Friday, October 29, 2010

Al di là

Today I went to the funeral of a man who lived in the parish in San Francisco where I studied as a novice. The Mass was a simple and beautiful testimony to a loving dad and family man who lived a good long life and now has gone on to heaven "filled with our love" as the program said. One of the blessings of wakes and funerals is that they call us to revisit places we once worked and lived and prayed. Most of us move about so frequently within the course of a day, a week, a month, a year, that it is hard for us to build the kind of lifelong friendships that these dear old parishioners know. To me it is so touching to meet people who have been friends and neighbors for over 50 years, whose children and grandchildren now are friends. The homily was sincerely affectionate and filled with the kind of tender insights a priest can only have when he has known the family through thick and thin times. The testimony given by the man's grand daughter gave us glimpses into the life of a family man growing up in Italy and San Francisco from 1922 to 2010. This is the kind of old neighborhood many of us remember fondly and long for even though we many not be Italian. We all had them, German, French, Mexican, Irish, Russian, Polish, even English immigrants. We still have that desire for connectedness in the neighborhoods where we live in now but it is harder to find it, harder to build it. There are places we might find it in a parish, a coffee shop and a family business, but we have to look past all the chain stores and evangelical entertainment centers to find it. The closing song, Al di là, must have been the favorite love song of this man and wife when they were young. Now the husband has gone to heaven and his tearful wife is surrounded by neighbors who know how much she will miss him. How blessed she is to have this neighborhood to keep her memories alive and well. My sisters and I didn't know what the words to the song meant, but we could tell it was a love song. I looked the words up and now I like it even more! Here they are for when you are mourning someone a loved one who has gone beyond:


Al di là

Non credevo possibile,
Se potessero dire queste parole:

Al di lá del bene più prezioso, ci sei tu.
Al di lá del sogno più ambizioso, ci sei tu.
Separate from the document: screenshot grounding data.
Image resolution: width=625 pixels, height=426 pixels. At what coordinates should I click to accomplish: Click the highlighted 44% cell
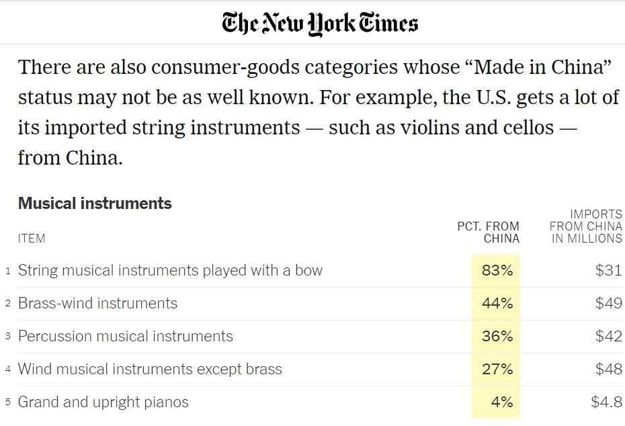pos(497,303)
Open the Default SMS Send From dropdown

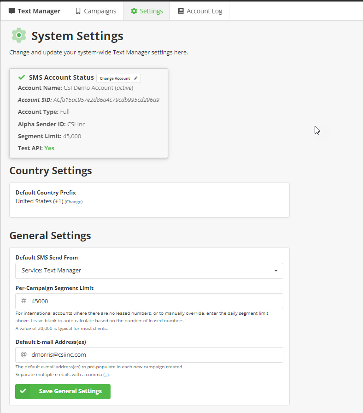click(x=149, y=271)
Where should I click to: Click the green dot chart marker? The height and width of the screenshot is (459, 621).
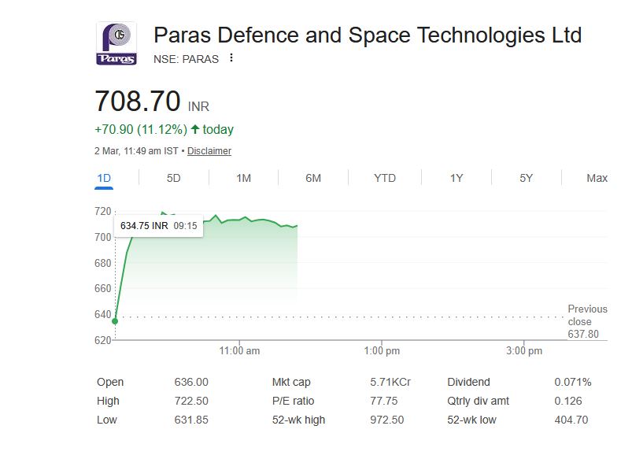pos(116,320)
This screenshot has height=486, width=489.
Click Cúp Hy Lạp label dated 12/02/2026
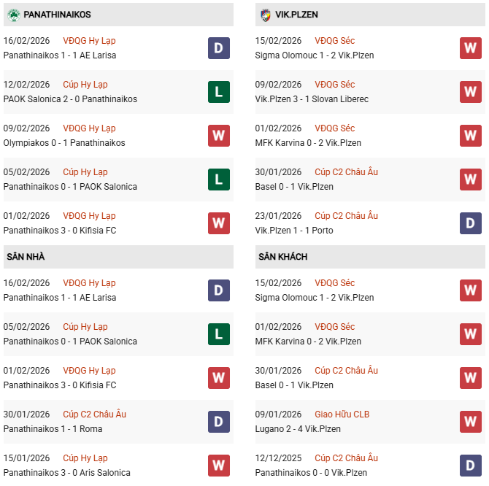(85, 85)
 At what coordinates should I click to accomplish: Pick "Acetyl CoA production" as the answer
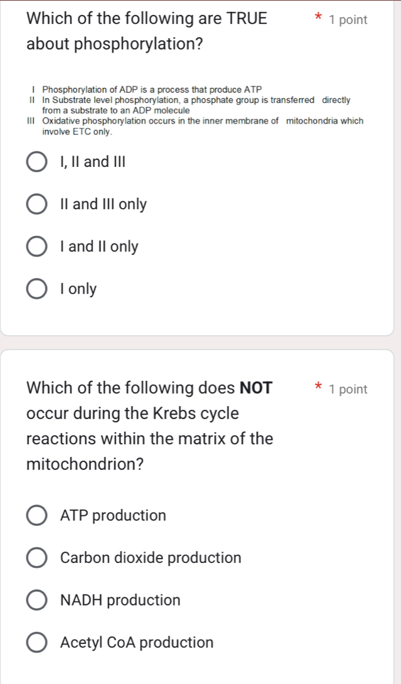click(36, 642)
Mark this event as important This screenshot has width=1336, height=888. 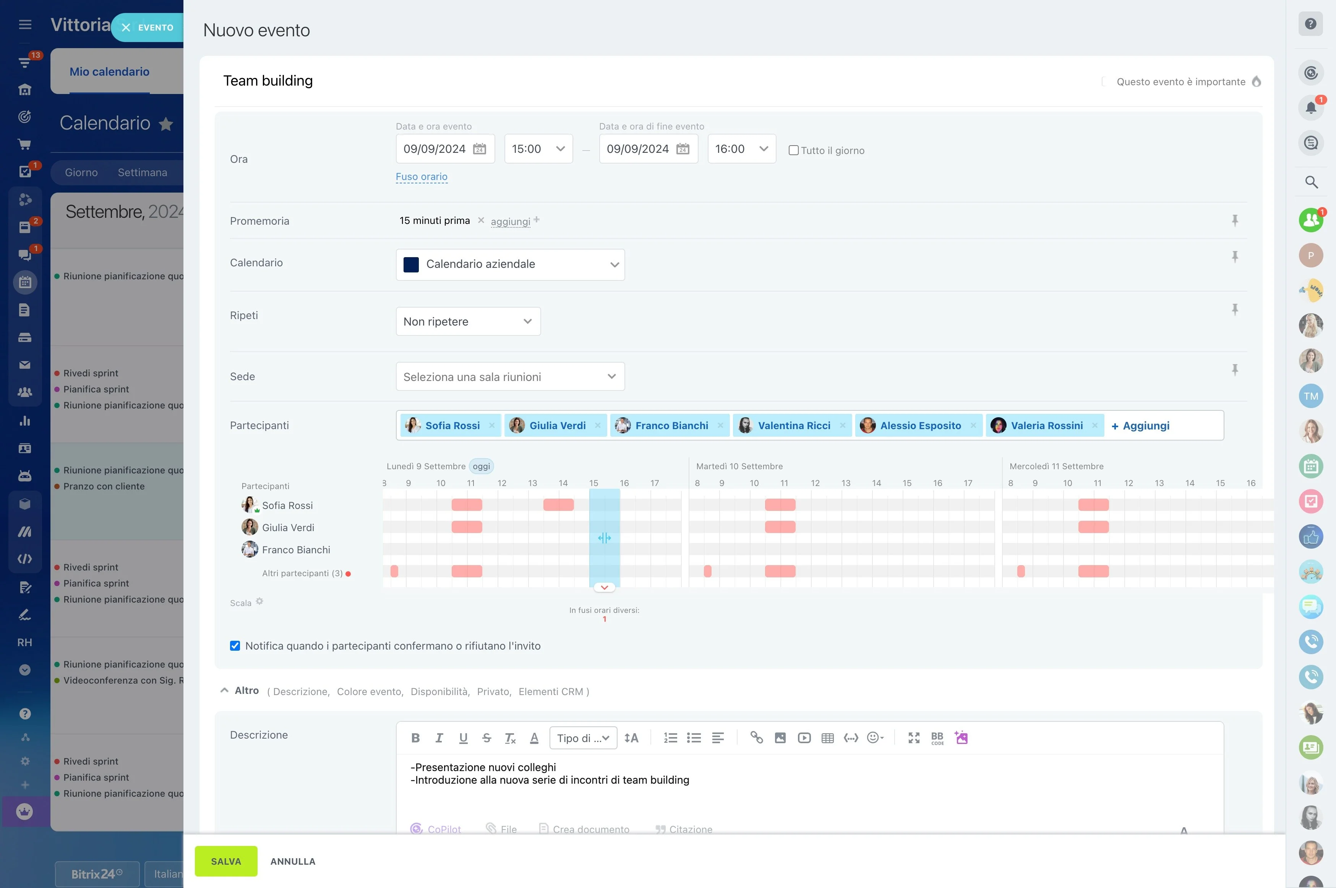coord(1104,82)
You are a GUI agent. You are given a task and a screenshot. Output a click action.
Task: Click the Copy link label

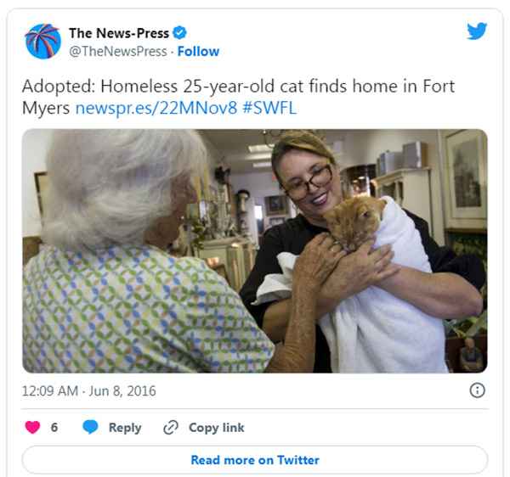(216, 427)
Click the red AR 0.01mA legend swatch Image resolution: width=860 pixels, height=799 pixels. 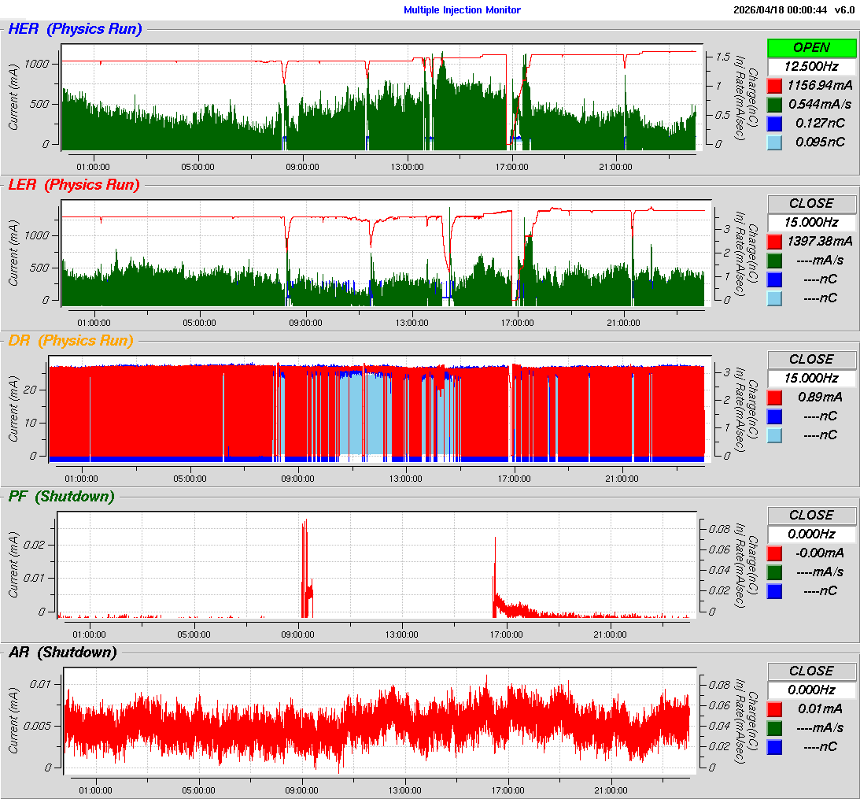coord(775,709)
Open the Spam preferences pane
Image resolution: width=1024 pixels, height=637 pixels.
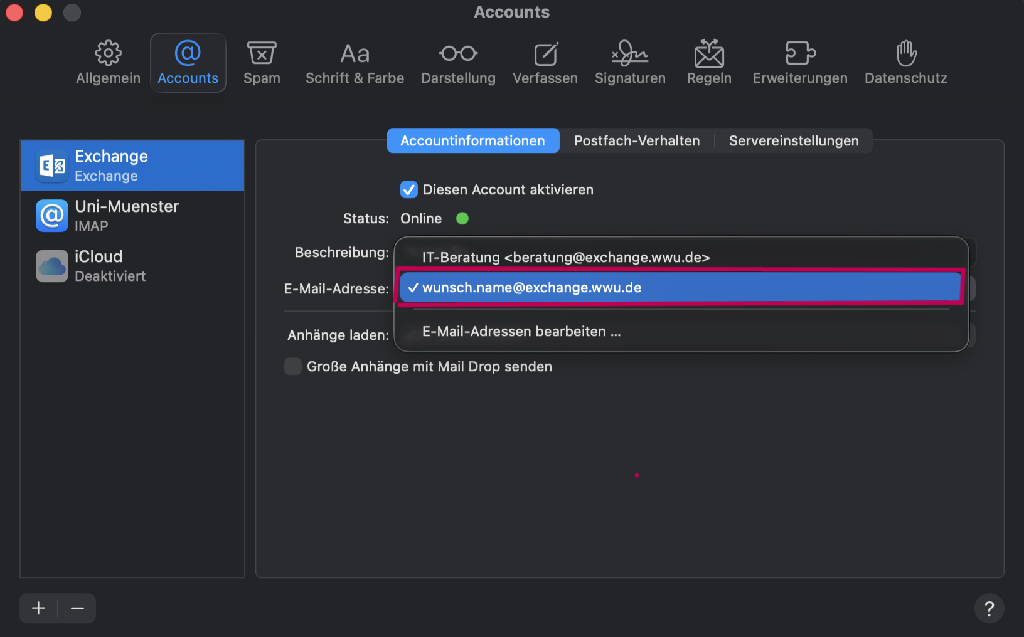coord(262,63)
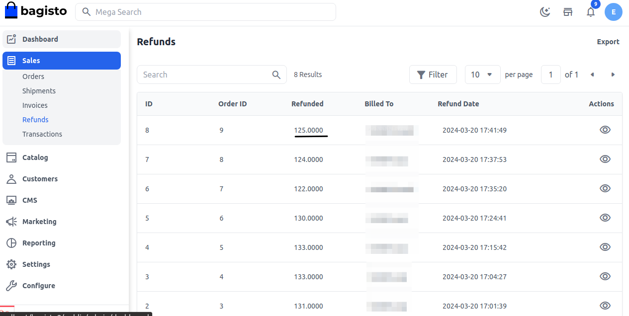Click the Configure wrench icon
629x316 pixels.
(x=11, y=286)
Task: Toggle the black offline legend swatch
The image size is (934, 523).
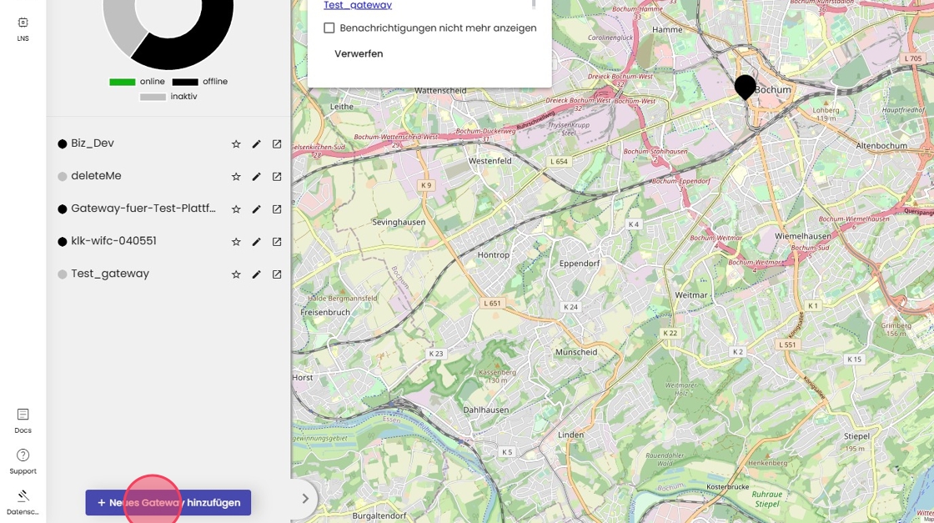Action: (185, 82)
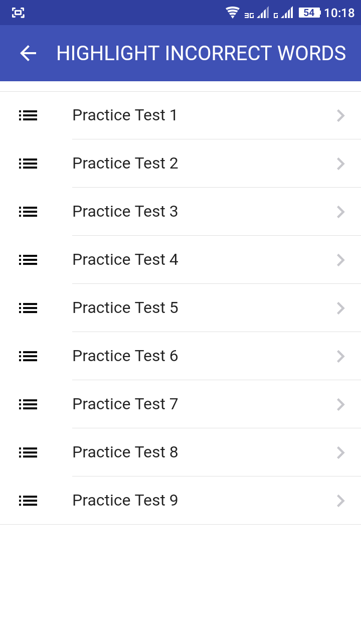Viewport: 361px width, 642px height.
Task: Click list icon beside Practice Test 1
Action: [28, 115]
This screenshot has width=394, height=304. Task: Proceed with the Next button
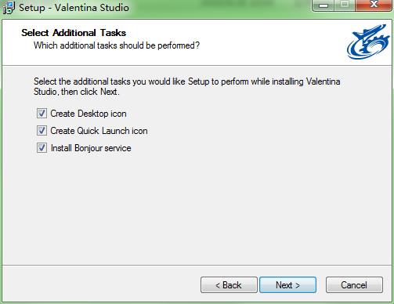(x=287, y=285)
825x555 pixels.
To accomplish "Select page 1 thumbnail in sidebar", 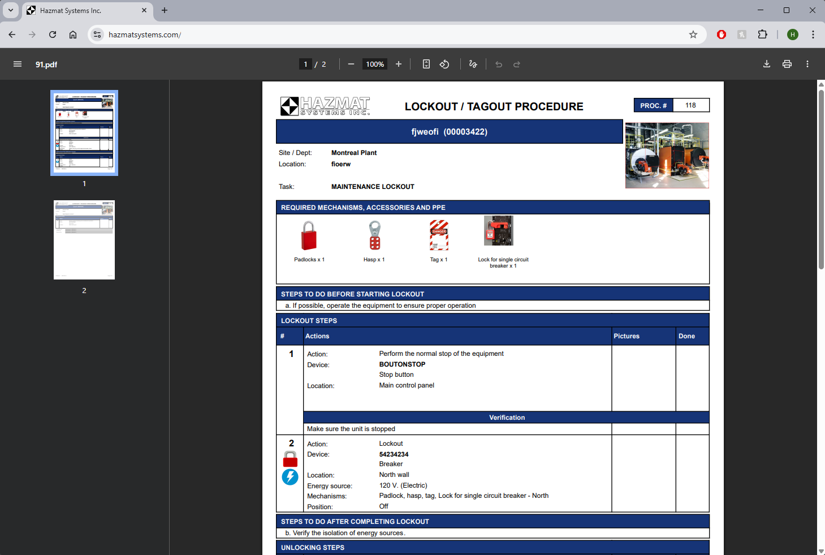I will coord(84,133).
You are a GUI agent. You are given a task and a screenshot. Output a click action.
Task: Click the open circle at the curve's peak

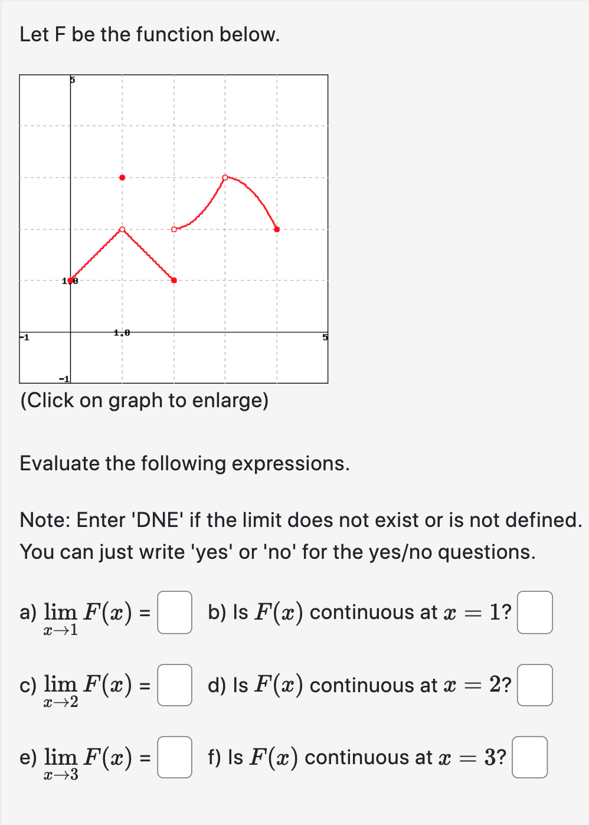(225, 176)
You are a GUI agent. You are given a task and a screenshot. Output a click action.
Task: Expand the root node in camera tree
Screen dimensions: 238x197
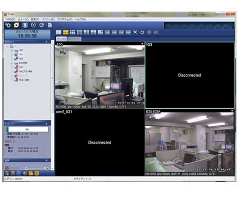(7, 46)
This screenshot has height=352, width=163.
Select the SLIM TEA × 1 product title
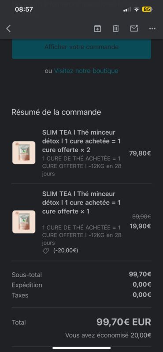point(82,202)
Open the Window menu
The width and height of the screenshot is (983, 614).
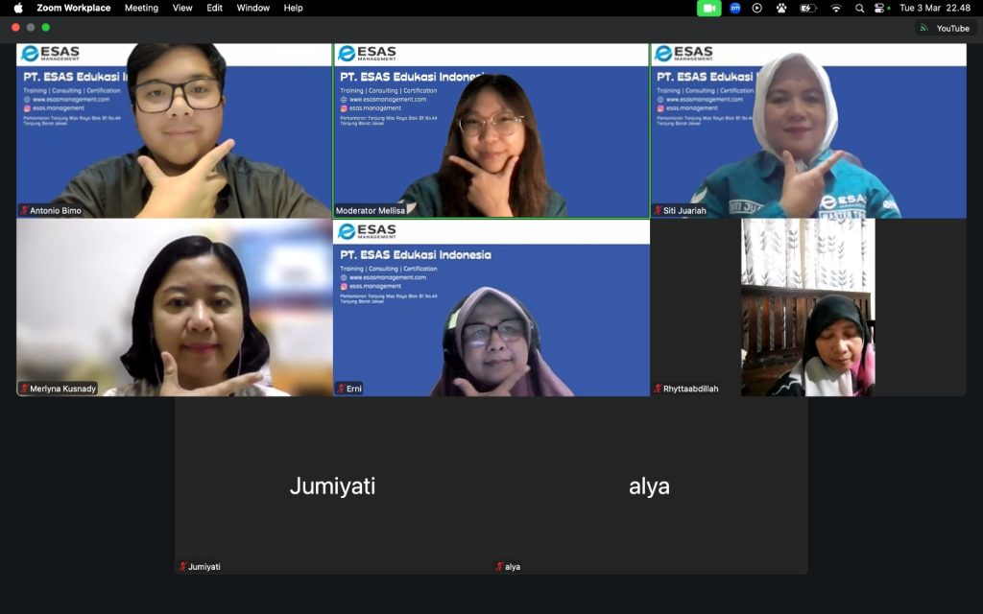(x=253, y=8)
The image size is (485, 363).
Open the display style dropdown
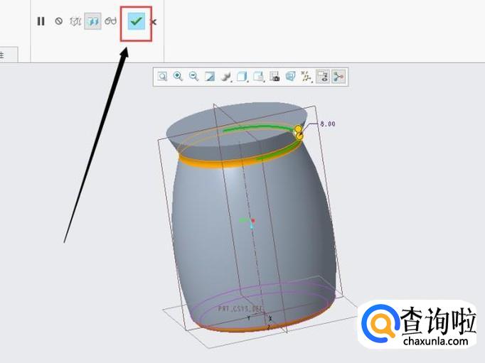coord(243,77)
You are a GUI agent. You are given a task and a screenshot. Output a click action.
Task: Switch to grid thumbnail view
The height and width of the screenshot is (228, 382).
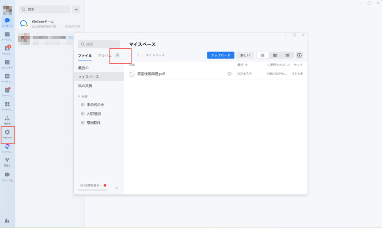[287, 55]
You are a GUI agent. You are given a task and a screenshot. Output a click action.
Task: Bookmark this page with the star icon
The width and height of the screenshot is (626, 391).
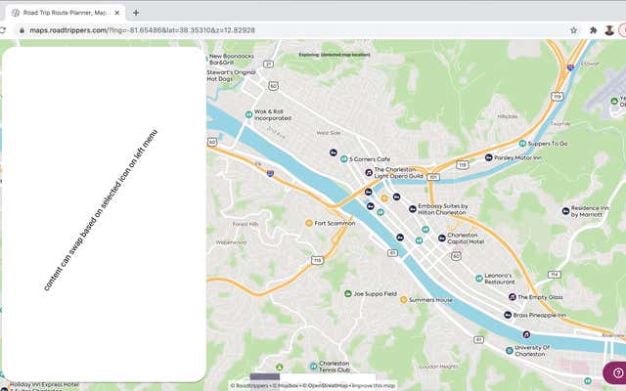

Al di lá delle cose più belle.
Al di lá delle stelle, ci sei tu.
Al di lá, ci sei tu per me, per me, soltanto per me.

Al di lá del mare più profondo, ci sei tu.
Al di lá de i limiti del mondo, ci sei tu.
Al di lá della volta infinita, al di la della vita.
Ci sei tu, al di la, ci sei tu per me.
La la la la la...
La la la...
(Ci sei tu...)



I couldn't believe it was possible
For these words to be said:

Beyond the most precious good, there you are.
Beyond the most ambitious dream, there you are.

Beyond the most beautiful things, there you are.
Beyond the stars, there you are.
Beyond, there you are for me, for me, just for me.

Beyond the deepest sea, there you are.
Beyond the borders of the world, there you are.
Beyond the infinite vault (=the sky), beyond life.
There you are, beyond, there you are for me.
la la la...
(There you are).

Tuesday, October 26, 2010

Meeting with the Dalai Lama

I attended the teaching of the Dalai Lama on the eight verses of training the mind in the San Jose Convention Center and the interfaith gathering of clergy afterward. The eight verses are all centered on building compassion. They are similar to the Beatitudes in the way they recommend specific practices that lead away from self and toward love and humility. One of the assets of the Buddhist tradition I really appreciate is that because they have no belief in God, they concentrate all their study and practice on developing the human characteristics that most other faiths attribute to God. This is something very practical about Buddhism that admire, and I think many other people do too. We concentrate a lot of study and practice on identifying and defining God and establishing rules for being in right relationship with God. This can have the effect of drawing us away from instilling the attributes of God we most admire.

The Dalai Lama pointed out that an asset we Christians have is because we believe in God, we do not have to work so hard at avoiding taking credit for our own growth in perfection. We know it is all grace and that it is God alone who deserves praise. We know we are subject to God and not in charge of the universe. Buddhist teaching places great emphasis on humility so that the monks and priests who seek to progress on the spiritual path do not do so for their own sake. The ultimate goal is spiritual union with all that is. We seek this too in our own way. For us, our personal relationship with God, Jesus, Mary and the Saints is woven into the spiritual path. We look for different signs and assurances along the way than our Buddhist brothers and sisters, and we have a rich heritage of stories to guide us.

The Christian mystics teach us that the path moves through stages of purification, illumination and contemplation...all of which require discipline and devotion. The mystic way is not for the faint-hearted or feeble-minded.... although meekness and simplicity are most welcome. These are the lessons I am pondering today as I go about my daily business of photo editing, website administration, data security and coordinating senior transportation options. I am grateful for the eight verses today. They help me with ordering daily life in accordance with what really matters. If you are interested in learning more about them and the Dalai Lama's visit, you can find more online at teaching the mind.